## AIM
Can you carry on the interview excerpt below about Good Food and fast-food chains, starting right after its last sentence?

## PAGE EXCERPT
========================================

On how the Festival helps make Good Food more accessible:
The Financing Conference, the School Food program, there’s definitely a multi-pronged thing going on, which is important… The Financing Conference, where you’re presenting opportunities to all people, not just to expand their market but to reach into other markets, and really grow the movement in a more diverse way than it had been growing. And you see a lot more happening lately than you did through the ’90s especially, it seemed it was always the same people showing up at all the events, it was kind of a little club that wasn’t going anywhere. I feel like the last few years, there’s real momentum again.
On why McDonald’s and other old-line fast-food places are getting outpaced by those, like Chipotle, that have more of a Good Food ethos:
They don’t get it. Their formula that has been so successful for the entire existence of the company is when the marketplace changes, you change your message. You don’t change your practices. So I don’t think they really understand… If I need something fast, and in this day and age sometimes I do, I find myself these days at Chipotle. It’s not a perfect company, but it is a company that has made an effort, they’ve made a legitimate and genuine effort to serve higher quality food, and to do it on the scale that they are doing it is really impressive. To do it on the scale that McDonald’s would have to do it means they probably are not going to be able to. Looking a generation forward it probably threatens that company’s existence.

========================================

## INFORMATION SHOWN
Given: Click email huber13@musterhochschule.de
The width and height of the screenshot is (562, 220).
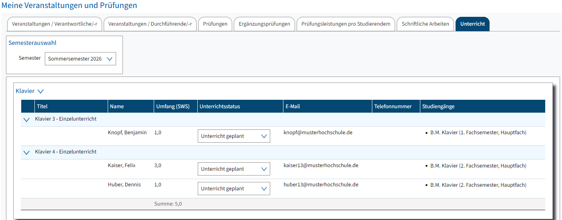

========================================

## ANSWER TO THE PROBLEM
On how younger people “get it” and are forcing change in food choices:
The millenials, they’re not looking to network television for their news. So that message and that formula that Food Inc. has exploited for more than a century is just not as effective as it was. In part because the most desirable consumers, the ones who are entering the marketplace, are entering in a media environment that Food Inc. knows nothing about. Again they keep pushing the same old buttons… I don’t think they’re going to be capable of matching much less capturing the creative energy that you have in the young generation and you have in the Good Food movement. I think they were caught off guard and they’re still off guard, they’re terrified, and they’re going to lose. We’re still a generation out, but they’re going to lose.
On how it’s not all serious business for chefs at the Good Food Festival:
It’s a blast. You get to see everybody in a way you don’t usually get to see them. Most of the people who are at the Festival are people that I know in some sort of working relationship. I think we chefs especially, but farmers as well, artisans, small producers, we’re all busy. We don’t get a chance to party together very often. That’s the awesome thing about Localicious, you get to hang out in kind of a different way, which is fun.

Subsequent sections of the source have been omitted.